Your objective ▸ Please repeat, exactly as written, the line containing "The image size" and every line after it through the end of the records below, leaving out any pictures.

Supplied material Block Start

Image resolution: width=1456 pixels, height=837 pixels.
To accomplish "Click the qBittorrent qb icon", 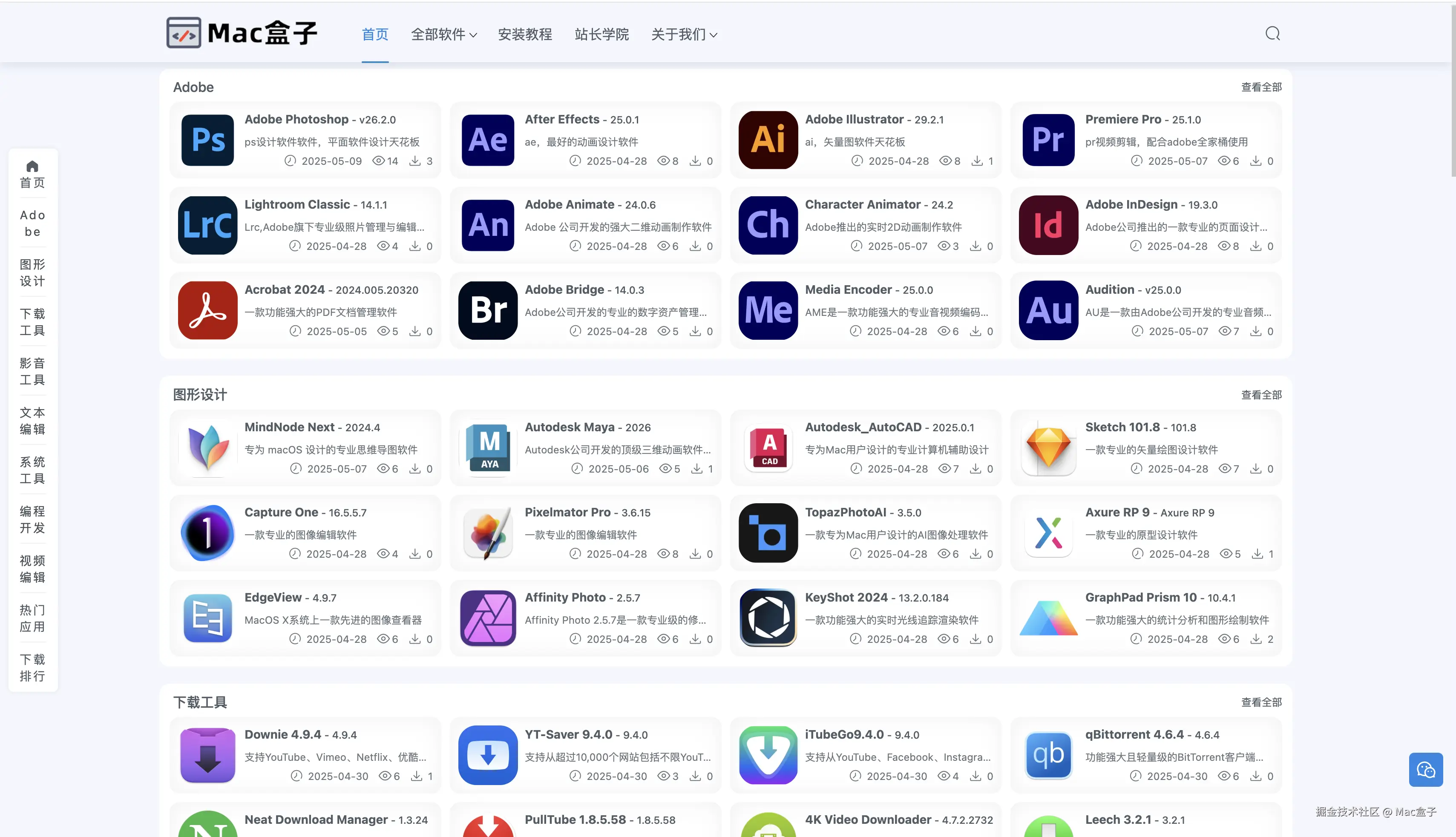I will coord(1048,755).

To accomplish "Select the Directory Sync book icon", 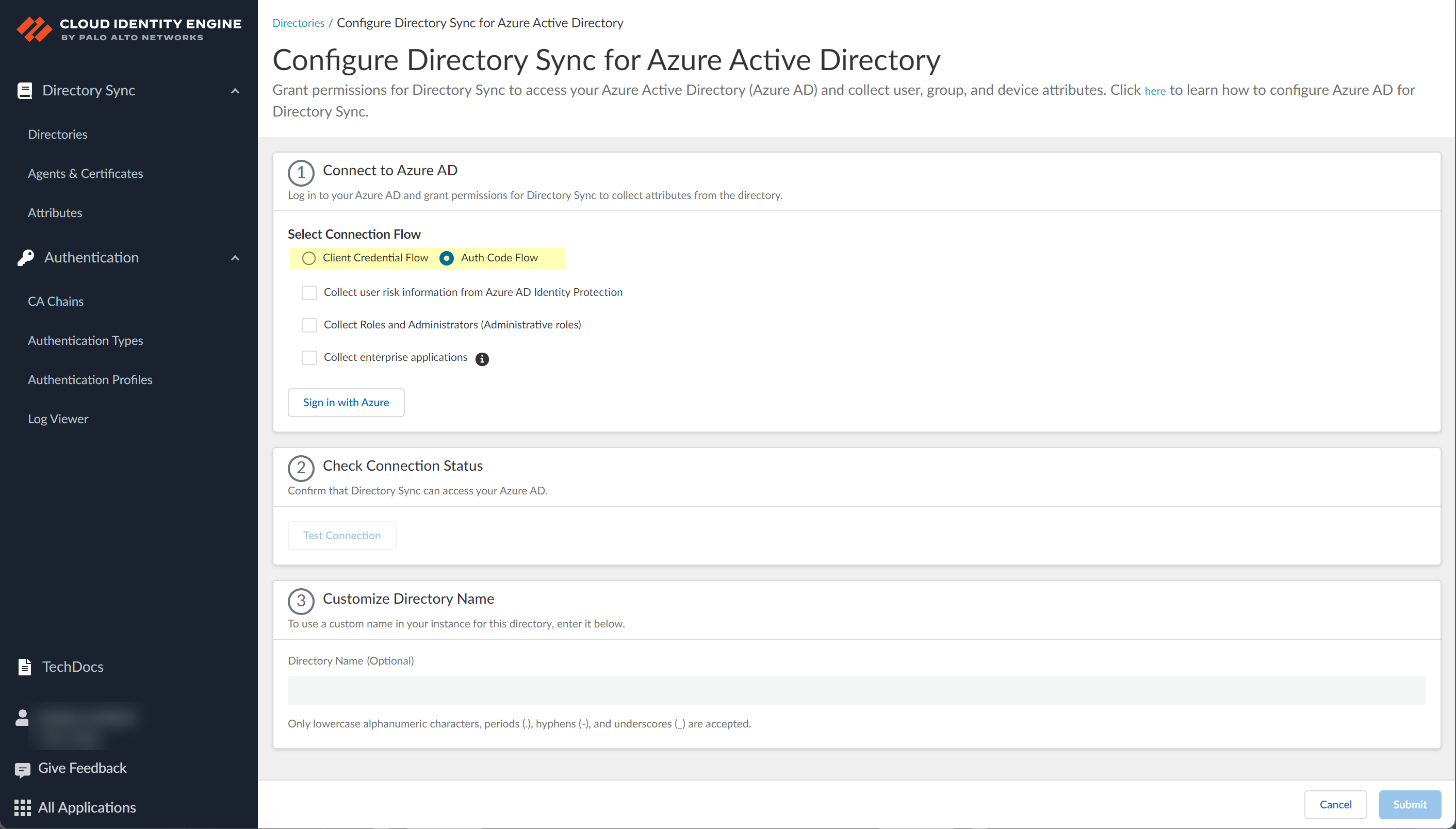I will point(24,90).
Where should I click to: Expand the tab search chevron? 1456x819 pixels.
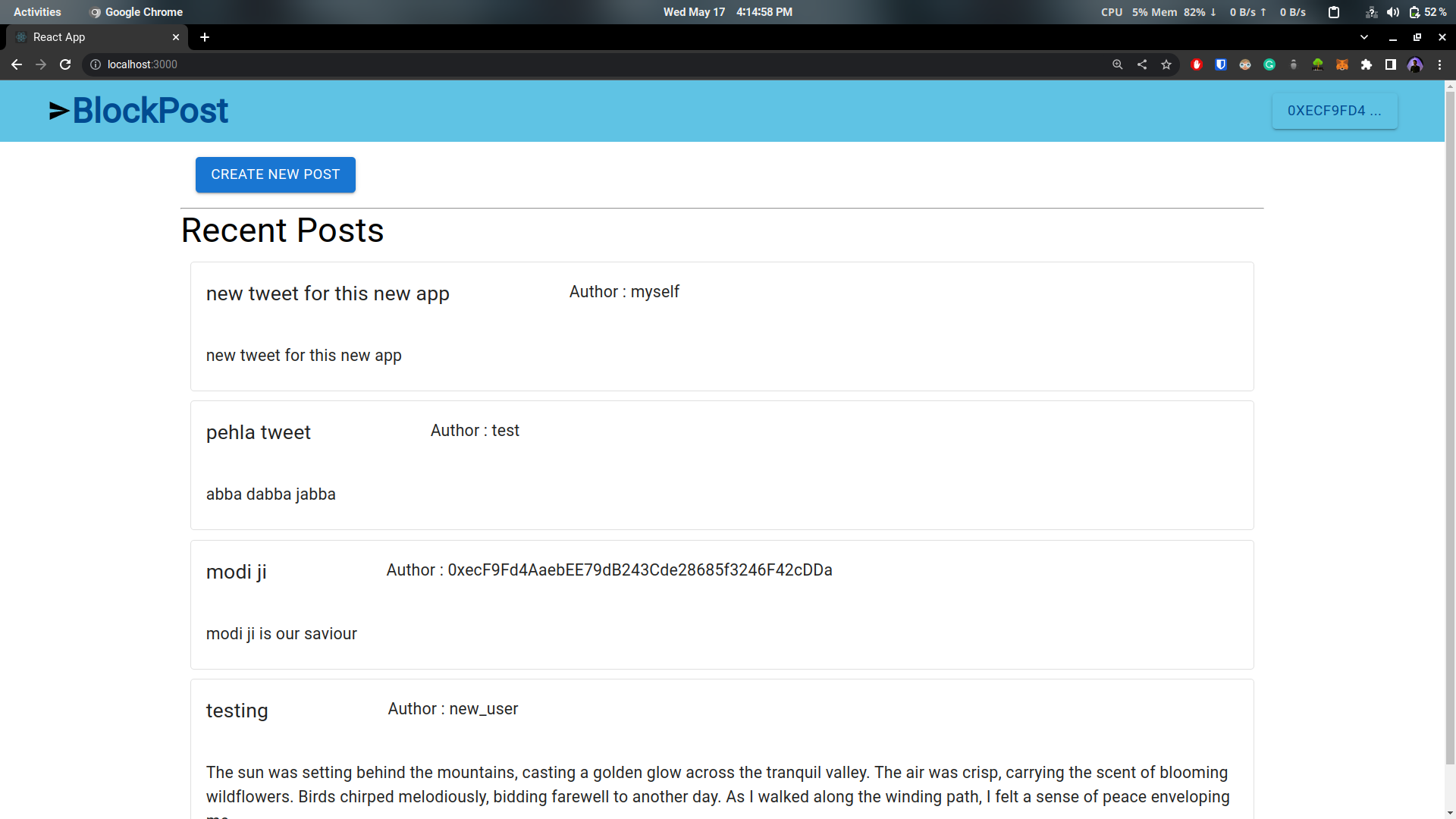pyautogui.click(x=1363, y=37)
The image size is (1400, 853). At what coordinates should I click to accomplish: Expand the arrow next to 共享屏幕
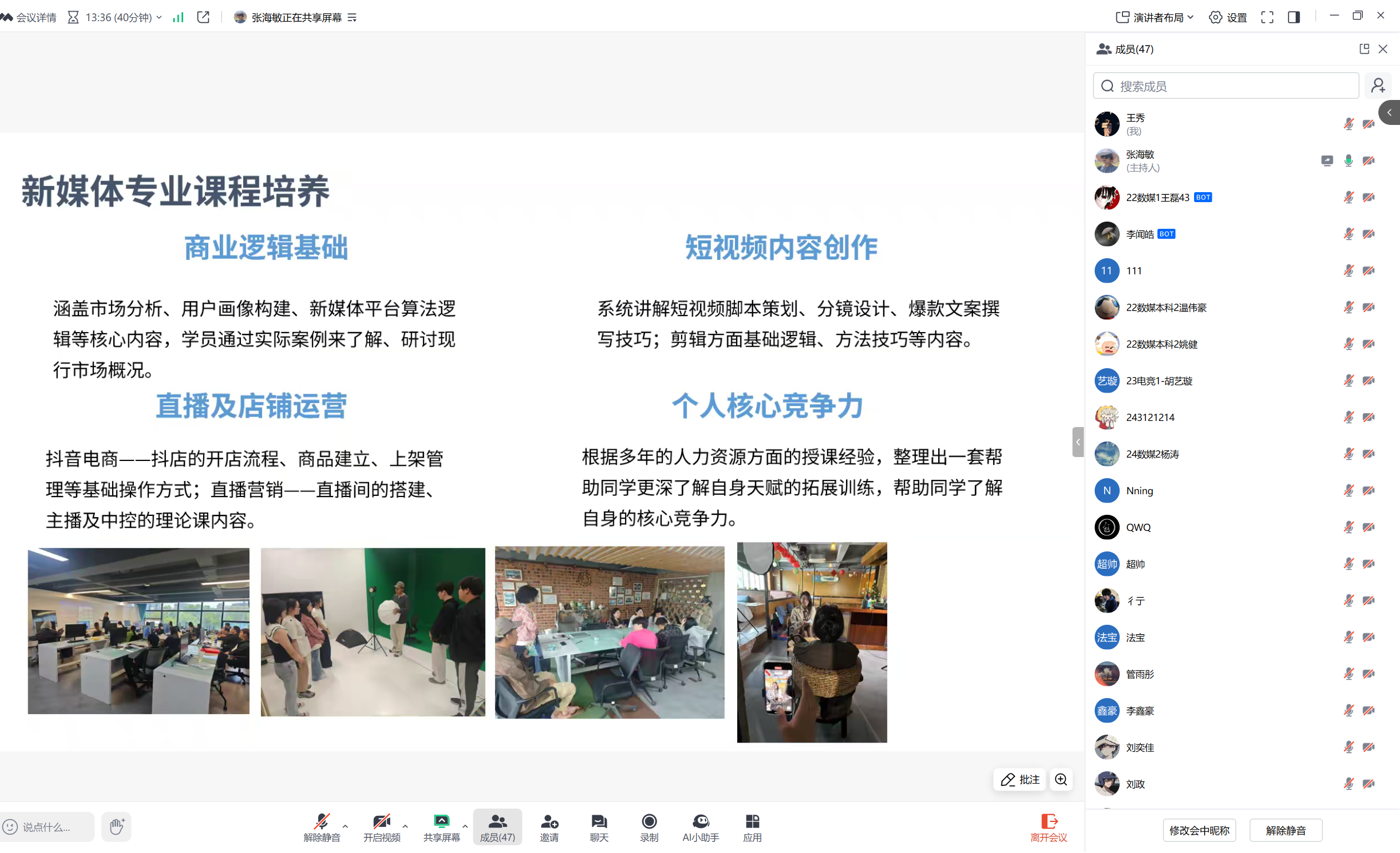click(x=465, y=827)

Supplied material Block End

Reply ▸
The image size is (1400, 853). At what coordinates should I click to accomplish: Expand the arrow next to 共享屏幕
click(x=465, y=827)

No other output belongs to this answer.